Surveys: Epilepsy and Risks during COVID-19
Researchers at Oxford University are conducting surveys to better understand what risks people with epilepsy are facing, and what support they have to help them live well with the condition, particularly during the COVID-19 pandemic. All the information collected will remain anonymous.
If you are a person with epilepsy or a caregiver, please take 10-20 minutes to fill out the appropriate survey. Your responses help improve the quality of care for people with epilepsy around the world.

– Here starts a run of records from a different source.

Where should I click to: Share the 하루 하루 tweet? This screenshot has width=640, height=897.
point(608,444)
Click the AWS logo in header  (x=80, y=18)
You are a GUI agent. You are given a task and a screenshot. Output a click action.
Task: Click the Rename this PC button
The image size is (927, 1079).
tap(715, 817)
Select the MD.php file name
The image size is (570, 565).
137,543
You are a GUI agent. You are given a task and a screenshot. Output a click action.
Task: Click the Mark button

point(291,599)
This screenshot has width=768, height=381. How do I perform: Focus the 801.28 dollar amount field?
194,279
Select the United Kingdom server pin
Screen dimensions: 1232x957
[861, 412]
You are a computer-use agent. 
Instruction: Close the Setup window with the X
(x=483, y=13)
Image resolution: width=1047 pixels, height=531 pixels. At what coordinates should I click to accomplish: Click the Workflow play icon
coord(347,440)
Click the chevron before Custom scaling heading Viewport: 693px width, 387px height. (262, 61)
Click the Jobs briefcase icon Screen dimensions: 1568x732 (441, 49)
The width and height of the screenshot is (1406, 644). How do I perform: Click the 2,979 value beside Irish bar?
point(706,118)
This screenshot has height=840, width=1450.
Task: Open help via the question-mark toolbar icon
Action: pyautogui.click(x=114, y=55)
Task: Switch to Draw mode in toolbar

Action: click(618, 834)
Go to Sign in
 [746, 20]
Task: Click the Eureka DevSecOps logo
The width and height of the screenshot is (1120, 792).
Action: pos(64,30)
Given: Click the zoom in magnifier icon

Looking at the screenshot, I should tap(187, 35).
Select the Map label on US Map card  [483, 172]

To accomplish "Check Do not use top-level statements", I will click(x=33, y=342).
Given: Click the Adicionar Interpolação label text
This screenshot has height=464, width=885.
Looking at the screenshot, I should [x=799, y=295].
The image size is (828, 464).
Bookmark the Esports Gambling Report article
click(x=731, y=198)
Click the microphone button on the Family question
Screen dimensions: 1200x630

We are delighted to introduce you to three newly funded CURE researchers, Drs. Detlev Boison, Chris McGraw, and James Gugger! Each researcher has a unique perspective and focus. Dr. Boison has been researching ways to prevent epilepsy for 25 years; Dr. McGraw, is a an epilepsy research fellow at Boston Children’s Hospital studying epilepsy genetics; Dr. Gugger is an epilepsy fellow at the University of Pennsylvania exploring a novel way to assess a person’s risk of developing post-traumatic epilepsy (PTE).
We are thrilled to add these promising projects to the more than 240 grants we’ve awarded in 15 countries to date.
Dr. Gemma Carvill became part of the CURE research family in 2015 when she was awarded a Taking Flight grant. Since then her work has flourished. She is now a leader in epilepsy genetic research and runs a lab at Northwestern University.
Recently, she partnered with Dr. Gaetan Lesca in Italy for another CURE-funded study. Together, they discovered a new genetic cause of severe childhood epilepsy; a mutation of the CUX2 gene. Now her lab is exploring a possible new biomarker for epilepsy, which could make diagnostic testing less invasive, transforming clinical care.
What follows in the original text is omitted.